Same goes for Stephanie who got beaten up all the time in AE.

I know the business isn't that way now, but it's just wrong to say only the toughest most capable female workers would ever be put in a position to take big bumps in this industry


----------



## ★Th0t Patr0L★ (Oct 22, 2013)

DivaDefender said:


> it didn't look like it during the fatal four way at Takeover Rival- that's the level Alexa could reach/aspire to.
> 
> How about taking that Brock suplex from Becky or Belly-to-Bayley from the top rope- man her in Sasha's finisher is brutal enough to watch


*
Statistically speaking, male talent are more likely to be injured badly enough to bleed, break bones, bruise, or even be shelved than female talent. Their spots tend to be more dangerous, they tend to be more physical with each other, and they tend to work harder schedules. That's not to say they don't work hard, but differently.

And honestly the way you're obsessing over this makes it sound like you get off on it a tad...it's weird.

Alexa will live, you can stop the weird pseudo trolling gay guy thing you have going on.*


----------



## DivaDefender (May 6, 2014)

Alexa Bliss's well being can alter my sexuality?! wtf


----------



## TolerancEJ (Jun 20, 2014)

DivaDefender said:


> No, not because of her pornstar-esque name but because- and maybe this is a patronising guy thing- i know she's not the first really tiny female wrestler (hello AJ)- but when you put that with her fairy princess gimmick her getting her ass kicked makes me rreaaaallllyyyy uncomfortable. It's literally visually reminiscent of someone hurting a little girl.
> 
> Thank fuck we're out of the era where men regularly attacked women in wrestling (I use to feel sick at some of the bumps Stacy Kiebler would take- considering *she looked like you could snap her with a mildly over-enthusiastic hug*)


Cue Bayley turning heel by refusing to let go while hugging Alexa Bliss.


----------



## elhijodelbodallas (Jan 30, 2014)

I somewhat agree with you divadefender.
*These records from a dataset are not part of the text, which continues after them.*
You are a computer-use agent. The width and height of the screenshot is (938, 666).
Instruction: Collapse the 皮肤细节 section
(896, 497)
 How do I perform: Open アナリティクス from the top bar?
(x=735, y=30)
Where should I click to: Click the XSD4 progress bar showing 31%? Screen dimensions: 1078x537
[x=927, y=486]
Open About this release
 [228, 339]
Alexa's gimmick is very girly and childish and it's not appropriate for a woman who's supposed to be a fighter. She's so tiny and she tries to act all cute and stuff that it becomes embarrassing for the male audience. I wouldn't go as far as compare it to child abuse but she shouldn't have that gimmick. I think it's meant to appeal to little girls and men who are into young teenage looking women.


----------



## DirectorsCut (Jan 10, 2014)

I think regardless of what conception you hold of Alexa isn't shared with the company she works for or herself OP. Sure, there is a risk for injury with any of the performers but it should be remembered these individuals are capable performers that are going through extensive training making them essentially professional athletes. She may not be as physically strong as some of her fellow competitors but that again doesn't make her any less capable either. 
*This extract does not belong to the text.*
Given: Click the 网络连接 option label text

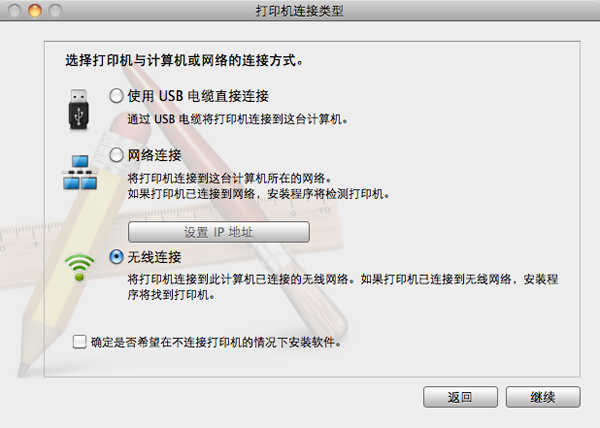Looking at the screenshot, I should point(155,155).
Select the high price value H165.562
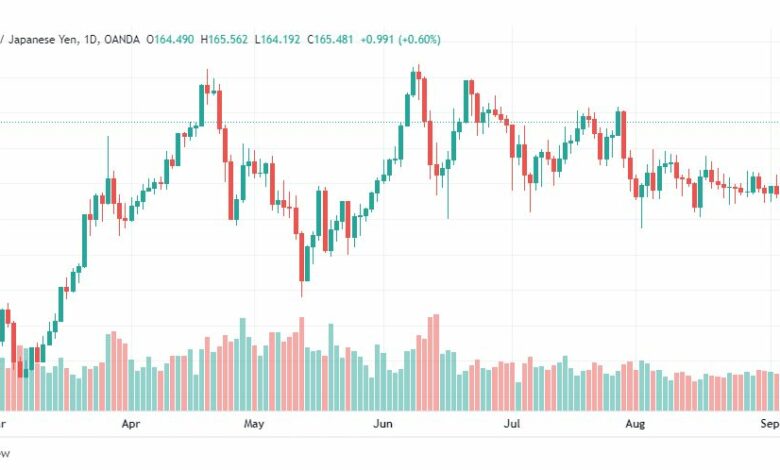780x470 pixels. pyautogui.click(x=224, y=39)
This argument indicating her as frail or weak seems to go against the wwe's campaign of "train like a woman". There's nothing wrong with them being women in wrestling, it's your perception of them and what you feel and perceive (especially Alexa) that is drawing you to this conclusion.


----------



## Waffelz (Feb 12, 2013)

She makes me uncomfortable for an entirely different reason.


----------



## Krul (Oct 29, 2014)

She doesn't really look like a real person, and her name is just god-awful


----------



## x78 (May 23, 2012)

OP she's a 23 year old woman, what the fuck is wrong with you? She's also a former legit athlete and bodybuilder.


















Now stop crying.


----------



## Lumpy McRighteous (Aug 19, 2013)

Jack Thwagger said:


> *Rey literally has dust for legs...pretty sure he's less stable and far more fragile going against 6'2+ men in the upper 200s than a perky 23 year old wrestling other women who undoubtedly are at least somewhat around her size and who does far less risky stunts.
> 
> Your logic is weird.
> 
> ...


Game, set thread and match goes to Thwagger. :clap


----------



## witchblade000 (Apr 16, 2014)

Alexa Bliss makes me uncomfortable too, but in a different way than the OPs. Usually when it happens, I have to release the beast and make him humble, then I feel better.


----------



## Lumpy McRighteous (Aug 19, 2013)

witchblade000 said:


> Alexa Bliss makes me uncomfortable too, but in a different way than the OPs. Usually when it happens, I have to release the beast and make him humble, then I feel better.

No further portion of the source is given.